For the data below, work out the number of lines containing the string "blue" and answer with that number only.

= SOURCE MATERIAL =

****************************************

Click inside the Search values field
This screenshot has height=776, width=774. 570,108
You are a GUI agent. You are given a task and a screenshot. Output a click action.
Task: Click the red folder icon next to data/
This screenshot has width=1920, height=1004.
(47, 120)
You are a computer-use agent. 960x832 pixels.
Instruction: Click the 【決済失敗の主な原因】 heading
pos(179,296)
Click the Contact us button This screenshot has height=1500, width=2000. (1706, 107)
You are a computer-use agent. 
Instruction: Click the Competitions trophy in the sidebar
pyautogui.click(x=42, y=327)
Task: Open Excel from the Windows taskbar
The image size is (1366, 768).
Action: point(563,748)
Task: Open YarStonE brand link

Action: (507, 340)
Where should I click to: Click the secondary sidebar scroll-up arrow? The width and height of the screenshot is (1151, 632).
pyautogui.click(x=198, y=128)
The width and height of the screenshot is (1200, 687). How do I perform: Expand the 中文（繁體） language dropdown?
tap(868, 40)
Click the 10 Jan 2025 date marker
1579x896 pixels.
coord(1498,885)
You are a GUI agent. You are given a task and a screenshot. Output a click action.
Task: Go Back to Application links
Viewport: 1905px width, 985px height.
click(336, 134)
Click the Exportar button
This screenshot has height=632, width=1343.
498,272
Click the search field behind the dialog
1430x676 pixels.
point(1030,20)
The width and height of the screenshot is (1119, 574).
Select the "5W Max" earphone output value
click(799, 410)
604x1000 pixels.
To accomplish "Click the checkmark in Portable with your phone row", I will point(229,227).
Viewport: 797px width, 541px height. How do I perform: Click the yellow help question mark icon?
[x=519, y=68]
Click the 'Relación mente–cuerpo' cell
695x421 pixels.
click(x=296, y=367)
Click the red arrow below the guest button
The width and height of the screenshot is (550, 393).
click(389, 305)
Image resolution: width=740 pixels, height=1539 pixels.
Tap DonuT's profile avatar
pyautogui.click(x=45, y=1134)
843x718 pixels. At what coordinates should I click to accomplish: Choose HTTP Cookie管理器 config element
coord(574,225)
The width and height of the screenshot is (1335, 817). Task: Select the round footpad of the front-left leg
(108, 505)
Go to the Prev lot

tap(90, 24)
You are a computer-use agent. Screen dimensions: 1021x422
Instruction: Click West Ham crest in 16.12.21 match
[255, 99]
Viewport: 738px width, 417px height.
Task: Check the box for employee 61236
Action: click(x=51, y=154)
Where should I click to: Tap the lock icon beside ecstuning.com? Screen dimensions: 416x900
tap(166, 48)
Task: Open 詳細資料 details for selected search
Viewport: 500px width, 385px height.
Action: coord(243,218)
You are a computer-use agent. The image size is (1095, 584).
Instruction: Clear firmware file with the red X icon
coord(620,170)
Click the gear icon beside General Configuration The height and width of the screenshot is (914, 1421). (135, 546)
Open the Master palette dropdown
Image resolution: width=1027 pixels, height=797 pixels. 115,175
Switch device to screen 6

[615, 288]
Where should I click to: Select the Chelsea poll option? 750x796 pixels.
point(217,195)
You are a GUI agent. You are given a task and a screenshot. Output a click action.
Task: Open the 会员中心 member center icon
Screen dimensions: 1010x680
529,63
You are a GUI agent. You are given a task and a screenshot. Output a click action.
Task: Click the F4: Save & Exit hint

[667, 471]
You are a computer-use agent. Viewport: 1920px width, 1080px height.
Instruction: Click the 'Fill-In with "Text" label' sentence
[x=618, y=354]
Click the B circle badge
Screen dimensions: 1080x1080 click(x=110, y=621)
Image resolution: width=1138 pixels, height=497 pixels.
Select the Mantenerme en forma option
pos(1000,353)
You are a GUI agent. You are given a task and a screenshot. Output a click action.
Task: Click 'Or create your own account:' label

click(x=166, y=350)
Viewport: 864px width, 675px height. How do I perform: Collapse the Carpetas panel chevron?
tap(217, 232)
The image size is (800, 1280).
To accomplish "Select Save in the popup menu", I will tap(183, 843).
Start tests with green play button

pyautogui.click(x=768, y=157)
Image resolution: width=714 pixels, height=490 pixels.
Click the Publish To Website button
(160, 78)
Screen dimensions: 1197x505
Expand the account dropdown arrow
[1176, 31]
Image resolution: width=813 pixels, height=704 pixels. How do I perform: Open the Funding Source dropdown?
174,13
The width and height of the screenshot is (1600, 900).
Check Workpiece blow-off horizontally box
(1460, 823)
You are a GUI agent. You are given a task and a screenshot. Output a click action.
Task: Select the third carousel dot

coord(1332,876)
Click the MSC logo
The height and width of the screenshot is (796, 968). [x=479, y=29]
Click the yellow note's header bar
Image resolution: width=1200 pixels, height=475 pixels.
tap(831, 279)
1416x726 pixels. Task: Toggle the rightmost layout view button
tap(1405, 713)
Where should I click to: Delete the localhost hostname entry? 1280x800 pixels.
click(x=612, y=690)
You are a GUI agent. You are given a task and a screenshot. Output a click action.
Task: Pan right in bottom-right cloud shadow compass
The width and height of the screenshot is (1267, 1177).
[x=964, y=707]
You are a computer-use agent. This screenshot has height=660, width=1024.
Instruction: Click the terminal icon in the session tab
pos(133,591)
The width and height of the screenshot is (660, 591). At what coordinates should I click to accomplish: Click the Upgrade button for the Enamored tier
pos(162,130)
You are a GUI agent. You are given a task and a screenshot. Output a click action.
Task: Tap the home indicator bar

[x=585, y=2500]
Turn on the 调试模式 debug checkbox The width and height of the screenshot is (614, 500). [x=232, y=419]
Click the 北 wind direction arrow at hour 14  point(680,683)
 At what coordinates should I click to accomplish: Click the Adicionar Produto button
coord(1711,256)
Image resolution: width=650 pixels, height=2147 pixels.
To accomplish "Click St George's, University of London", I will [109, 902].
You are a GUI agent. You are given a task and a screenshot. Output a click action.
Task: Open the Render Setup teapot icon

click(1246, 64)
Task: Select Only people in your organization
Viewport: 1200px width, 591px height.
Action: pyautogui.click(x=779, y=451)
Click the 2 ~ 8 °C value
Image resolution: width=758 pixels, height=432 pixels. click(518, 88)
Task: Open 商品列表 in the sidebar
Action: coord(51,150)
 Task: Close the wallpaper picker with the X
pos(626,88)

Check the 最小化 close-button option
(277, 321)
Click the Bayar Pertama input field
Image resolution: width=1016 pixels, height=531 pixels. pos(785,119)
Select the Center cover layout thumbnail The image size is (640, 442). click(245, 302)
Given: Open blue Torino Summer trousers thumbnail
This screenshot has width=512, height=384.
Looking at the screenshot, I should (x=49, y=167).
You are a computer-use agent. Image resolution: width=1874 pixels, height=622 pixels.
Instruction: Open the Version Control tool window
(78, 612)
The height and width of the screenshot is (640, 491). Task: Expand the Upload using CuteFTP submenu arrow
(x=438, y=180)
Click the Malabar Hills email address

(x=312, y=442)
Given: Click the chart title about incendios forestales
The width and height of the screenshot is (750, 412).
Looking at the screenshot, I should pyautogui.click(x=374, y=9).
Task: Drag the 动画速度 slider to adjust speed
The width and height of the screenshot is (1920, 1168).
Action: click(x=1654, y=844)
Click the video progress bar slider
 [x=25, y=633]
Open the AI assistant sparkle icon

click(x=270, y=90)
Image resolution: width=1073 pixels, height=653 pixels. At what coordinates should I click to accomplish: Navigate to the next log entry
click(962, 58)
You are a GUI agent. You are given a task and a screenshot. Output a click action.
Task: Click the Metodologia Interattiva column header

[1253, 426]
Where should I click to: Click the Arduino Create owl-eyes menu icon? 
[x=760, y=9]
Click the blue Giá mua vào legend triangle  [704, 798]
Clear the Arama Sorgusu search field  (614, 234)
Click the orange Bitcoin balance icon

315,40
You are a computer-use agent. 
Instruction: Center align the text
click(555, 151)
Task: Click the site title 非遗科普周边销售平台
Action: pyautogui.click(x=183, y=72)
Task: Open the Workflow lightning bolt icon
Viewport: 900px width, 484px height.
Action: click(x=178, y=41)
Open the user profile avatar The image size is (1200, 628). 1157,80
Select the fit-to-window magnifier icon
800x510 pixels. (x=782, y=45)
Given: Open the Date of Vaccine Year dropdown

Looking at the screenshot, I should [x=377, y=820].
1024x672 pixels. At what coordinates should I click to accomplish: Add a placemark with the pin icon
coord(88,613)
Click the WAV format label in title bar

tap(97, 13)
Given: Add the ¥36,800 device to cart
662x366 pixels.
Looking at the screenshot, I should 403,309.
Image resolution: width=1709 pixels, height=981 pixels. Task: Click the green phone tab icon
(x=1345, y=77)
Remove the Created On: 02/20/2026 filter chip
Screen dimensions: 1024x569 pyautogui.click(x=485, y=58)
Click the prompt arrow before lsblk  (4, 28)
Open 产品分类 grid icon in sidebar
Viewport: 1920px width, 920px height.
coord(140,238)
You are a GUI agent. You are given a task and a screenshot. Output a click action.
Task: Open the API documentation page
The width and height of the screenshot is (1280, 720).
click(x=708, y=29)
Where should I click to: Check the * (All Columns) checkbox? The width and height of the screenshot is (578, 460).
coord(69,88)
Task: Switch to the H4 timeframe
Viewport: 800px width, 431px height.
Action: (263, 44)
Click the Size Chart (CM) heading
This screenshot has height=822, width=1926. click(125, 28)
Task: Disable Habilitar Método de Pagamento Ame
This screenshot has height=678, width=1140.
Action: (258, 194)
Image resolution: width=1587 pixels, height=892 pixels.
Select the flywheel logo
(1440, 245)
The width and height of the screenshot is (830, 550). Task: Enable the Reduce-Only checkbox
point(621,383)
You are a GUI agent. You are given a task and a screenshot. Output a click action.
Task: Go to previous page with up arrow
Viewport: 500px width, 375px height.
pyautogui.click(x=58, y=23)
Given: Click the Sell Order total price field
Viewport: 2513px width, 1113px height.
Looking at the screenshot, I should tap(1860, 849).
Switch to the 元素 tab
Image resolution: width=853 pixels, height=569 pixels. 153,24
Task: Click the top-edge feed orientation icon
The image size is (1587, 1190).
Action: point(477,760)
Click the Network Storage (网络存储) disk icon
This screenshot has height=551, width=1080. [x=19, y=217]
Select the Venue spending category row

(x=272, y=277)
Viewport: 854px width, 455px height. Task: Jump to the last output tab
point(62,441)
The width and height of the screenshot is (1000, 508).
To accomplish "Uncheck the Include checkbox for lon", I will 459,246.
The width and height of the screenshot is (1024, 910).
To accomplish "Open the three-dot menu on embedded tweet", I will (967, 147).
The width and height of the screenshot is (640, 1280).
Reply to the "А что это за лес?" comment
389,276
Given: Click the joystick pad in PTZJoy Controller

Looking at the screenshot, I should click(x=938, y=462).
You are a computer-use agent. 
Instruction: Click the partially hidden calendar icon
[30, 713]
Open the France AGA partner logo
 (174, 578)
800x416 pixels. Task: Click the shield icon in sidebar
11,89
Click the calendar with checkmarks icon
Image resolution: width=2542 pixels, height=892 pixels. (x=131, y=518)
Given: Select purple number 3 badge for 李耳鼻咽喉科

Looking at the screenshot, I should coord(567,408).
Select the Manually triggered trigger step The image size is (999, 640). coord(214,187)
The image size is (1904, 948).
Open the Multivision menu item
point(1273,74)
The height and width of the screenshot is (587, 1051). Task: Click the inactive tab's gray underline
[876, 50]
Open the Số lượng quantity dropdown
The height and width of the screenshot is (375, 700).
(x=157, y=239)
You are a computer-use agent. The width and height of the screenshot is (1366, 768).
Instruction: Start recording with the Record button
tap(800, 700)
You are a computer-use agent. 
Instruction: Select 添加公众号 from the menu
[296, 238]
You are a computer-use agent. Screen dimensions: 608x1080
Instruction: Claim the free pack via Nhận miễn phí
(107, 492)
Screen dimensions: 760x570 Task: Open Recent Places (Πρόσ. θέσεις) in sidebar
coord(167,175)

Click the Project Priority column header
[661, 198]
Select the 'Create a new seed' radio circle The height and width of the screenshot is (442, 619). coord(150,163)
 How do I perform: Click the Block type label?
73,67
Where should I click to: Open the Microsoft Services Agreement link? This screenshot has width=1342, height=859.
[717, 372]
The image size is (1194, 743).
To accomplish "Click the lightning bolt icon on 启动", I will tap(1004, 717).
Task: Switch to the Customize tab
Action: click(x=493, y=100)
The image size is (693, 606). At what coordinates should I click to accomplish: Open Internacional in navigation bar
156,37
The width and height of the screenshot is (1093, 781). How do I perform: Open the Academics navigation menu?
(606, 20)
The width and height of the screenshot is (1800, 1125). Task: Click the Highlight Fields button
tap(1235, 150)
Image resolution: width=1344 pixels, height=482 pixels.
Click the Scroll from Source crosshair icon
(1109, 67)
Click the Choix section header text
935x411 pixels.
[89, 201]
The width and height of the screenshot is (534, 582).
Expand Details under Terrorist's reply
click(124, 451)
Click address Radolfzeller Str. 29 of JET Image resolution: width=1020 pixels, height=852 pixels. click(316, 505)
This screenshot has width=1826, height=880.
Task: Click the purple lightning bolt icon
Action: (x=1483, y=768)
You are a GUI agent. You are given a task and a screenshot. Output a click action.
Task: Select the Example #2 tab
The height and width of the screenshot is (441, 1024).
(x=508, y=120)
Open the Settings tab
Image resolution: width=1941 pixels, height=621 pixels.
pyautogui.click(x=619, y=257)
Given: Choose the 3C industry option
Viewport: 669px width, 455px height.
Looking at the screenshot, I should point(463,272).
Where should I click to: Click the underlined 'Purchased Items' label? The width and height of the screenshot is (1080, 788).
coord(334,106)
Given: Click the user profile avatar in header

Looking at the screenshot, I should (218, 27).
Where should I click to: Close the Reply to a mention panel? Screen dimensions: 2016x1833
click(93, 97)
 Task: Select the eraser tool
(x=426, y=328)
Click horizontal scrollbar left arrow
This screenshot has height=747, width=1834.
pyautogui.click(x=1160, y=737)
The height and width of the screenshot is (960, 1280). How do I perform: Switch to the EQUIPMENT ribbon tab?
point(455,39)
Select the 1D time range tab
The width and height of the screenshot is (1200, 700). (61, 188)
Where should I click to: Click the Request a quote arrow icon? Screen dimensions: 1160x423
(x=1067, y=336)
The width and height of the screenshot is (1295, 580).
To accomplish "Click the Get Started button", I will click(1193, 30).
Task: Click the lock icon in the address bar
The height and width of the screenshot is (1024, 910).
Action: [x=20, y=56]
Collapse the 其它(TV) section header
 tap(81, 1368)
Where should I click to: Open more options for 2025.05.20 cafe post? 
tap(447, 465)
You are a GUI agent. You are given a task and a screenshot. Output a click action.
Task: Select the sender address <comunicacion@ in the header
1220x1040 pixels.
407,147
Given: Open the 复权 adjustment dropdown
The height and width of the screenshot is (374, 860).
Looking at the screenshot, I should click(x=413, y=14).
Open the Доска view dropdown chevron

****************************************

= TASK OUTPUT =
2